Casos como o do Complexo Jorge Lacerda, maior usina a carvão da América Latina, foram citados como exemplo de violação de compromissos sociais e climáticos. Foram denunciadas a falta de metas de redução de emissões, de previsão de aposentadoria ou requalificação dos trabalhadores e de responsabilidades pela recuperação ambiental.
A ausência destes pontos são observadas também em outros projetos do setor fóssil, e favorecem a perpetuação de injustiças. Leonardo Araujo, da Frente Nacional dos Consumidores de Energia (FNCE) destacou que para desmistificar a ideia de que a região Sul não tem horizonte sem carvão, é necessário priorizar o diálogo com as populações das regiões carboníferas.
O secretário nacional de Meio Ambiente Urbano e Qualidade Ambiental do MMA, Adalberto Maluf, chamou atenção para o impacto econômico da manutenção dos subsídios. “É inaceitável que a população brasileira pague uma conta de luz mais alta para bancar uma matriz energética ultrapassada, que beneficia poucos grupos econômicos e deixa um enorme passivo ambiental”, afirmou.
Internacionalmente, o contexto reforça a urgência da saída do carvão. Dados do Global Energy Monitor mostram que, embora a adição global de energia a carvão tenha caído para o nível mais baixo em 20 anos, a frota mundial continua a crescer. China e Índia lideram a expansão, enquanto Europa e América Latina aceleram desativações e comprometem-se a eliminar gradualmente a energia a carvão.
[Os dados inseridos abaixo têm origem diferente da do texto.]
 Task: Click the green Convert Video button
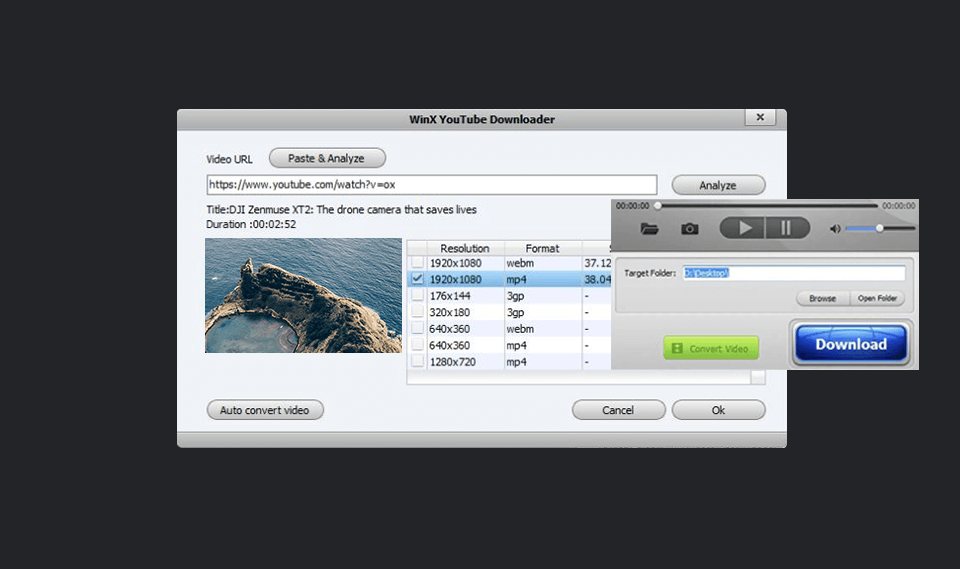[711, 348]
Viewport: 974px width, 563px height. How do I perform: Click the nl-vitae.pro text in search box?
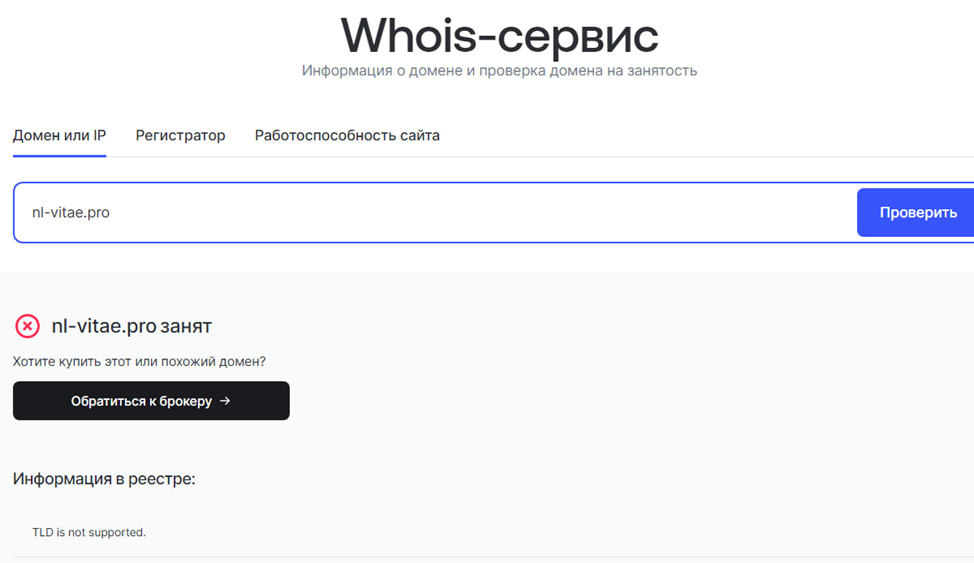coord(70,212)
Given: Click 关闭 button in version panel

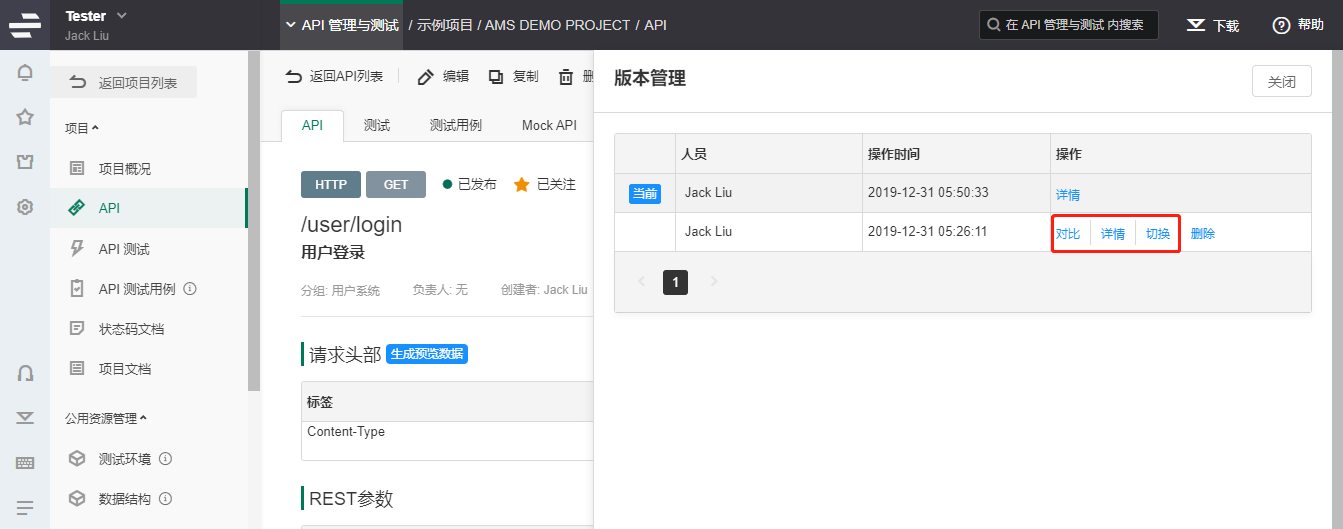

Em muitos países, o phase out do carvão já é prioridade, alinhando-se ao Acordo de Paris e mostrando que o Brasil corre risco de ficar para trás.
Urias Neto, representante do Observatório do Carvão, pontua o Brasil de afasta de uma tendência do restante do continente em se afastar de usinas a carvão. “Essa energia é cara, é poluente, gera gases de efeito estufa, que atenua a nossa emergência climática.”, ressalta.
Lourenço Henrique Moreto, do IDEC, apontou ainda que muitos consumidores não têm conhecimento de estarem pagando taxas mais altas em suas contas de luz por conta de políticas que beneficiam os fósseis.
Os itens propostos pela ARAYARA foram incorporados nos encaminhamentos finais da audiência, e deverão ser avaliados pelos órgãos competentes. O debate marca um ponto de inflexão em que o Brasil pode assumir a dianteira de uma transição energética justa e inclusiva, ou permanecer refém de um modelo fóssil que cobra caro da sociedade e entrega pouco ao país.
Texto baseado nas matérias da Agência Câmara de Notícias e Instituto Internacional Arayara.